Ludovico Marques explicou também as razões que o levaram a ir ao hospital nesse mesmo dia, ao mesmo tempo que recordou onde viu Bas Dost, o elemento com a maior lesão de todas. “Saí para o corredor e disseram que o Dost tinha sido agredido. Fui para o posto médico e ele estava lá a ser assistido pelos dois médicos, Virgílio Abreu e Frederico Varandas, pelo enfermeiro Carlos Mota e também lá estava o Gonçalo Álvaro. Tive de ir ao hospital pela pancada que sofri, fiquei 15 dias com a marca, o olho inchado e negro, porque necessitava fazer uma radiografia para ver se não tinha fratura. Nos dias a seguir não consegui dormir como devia ser, nos dias a seguir não consegui mesmo trabalhar. Fiquei com receio de ser agredido por alguns indivíduos na rua porque alguns tinham sido presos mas não todos os que tinham lá estado”, relatou o fisioterapeuta que, mais tarde, acrescentou que tinha mesmo ido parar ao hospital após sofrer um ataque de ansiedade.
[O resumo do dia 2 do julgamento do caso de Alcochete]

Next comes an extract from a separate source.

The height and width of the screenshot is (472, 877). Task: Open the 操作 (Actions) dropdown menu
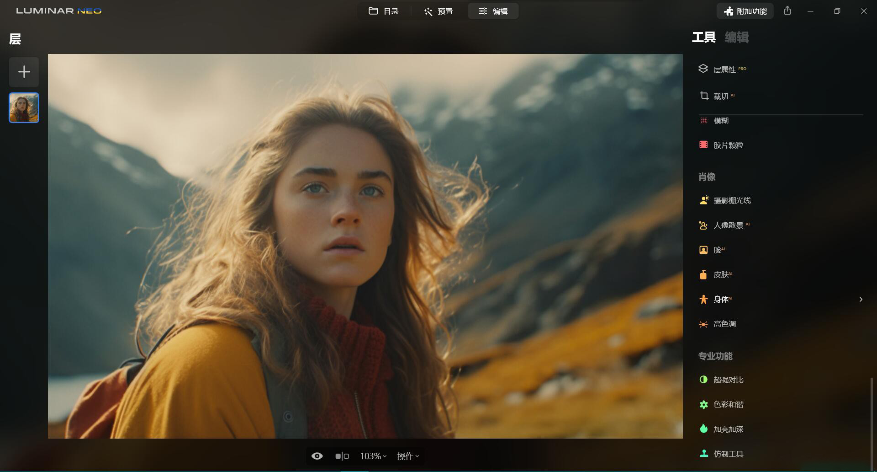coord(407,456)
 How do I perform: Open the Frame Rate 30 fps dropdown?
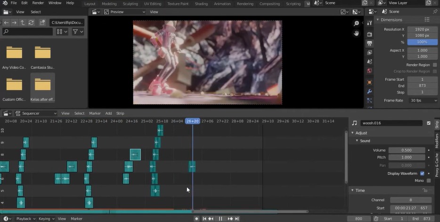[423, 101]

Por fim, ainda nas respostas à procuradora do Ministério Público, Ludovico Marques foi a primeira testemunha a falar em “tom intimidatório” para descrever a reunião em Alvalade, na véspera da invasão. “Foi marcada uma reunião para o staff, depois da equipa técnica e dos jogadores. Quem falou foi o presidente Bruno de Carvalho mas saí sem perceber o objetivo dessa reunião. Perguntou quem ia continuar com a Direção, disse que quem não quisesse podia sair da sala, em tons intimidatórios e de ameaça. Quando saí pensei que ia despedir o treinador Jorge Jesus. Estava também zangado com o Manuel Fernandes porque era comentador num programa da TV, também referiu que estava zangado com os resultados, falou um bocadinho da Taça que até estranhei porque disse que se estava a borrifar e acabou a dizer que amanhã estaríamos lá às 16h para trabalhar”, contou, antes de ser inquirido por Miguel A. Fonseca, advogado do antigo presidente leonino, a esse propósito.
– Esteve sempre de 2012 até hoje no Sporting?
– Não, fui despedido no final de junho, pouco mais de um mês depois, por Bruno de Carvalho.
– E ele deu-lhe alguma explicação para isso?
– Não me deu nenhuma explicação…
– Em quantas reuniões esteve com Bruno de Carvalho?
– Muito poucas, talvez uma ou duas. Quando foi apresentado, foi uma vez falar ao balneário da equipa B em cinco anos, na equipa A não me recordo em específico.
– O tom era sempre o mesmo, na galhofa ou como nessa reunião de 14 de maio?
– Não estava como era habitual, estava a apontar para cada um de nós, a olhar nos olhos e a dizer quem estava com a Direção e que quem não estivesse podia sair da sala. Isso é no mínimo intimidatório.
– Então agarrou nas malas e não foi mais trabalhar, é isso?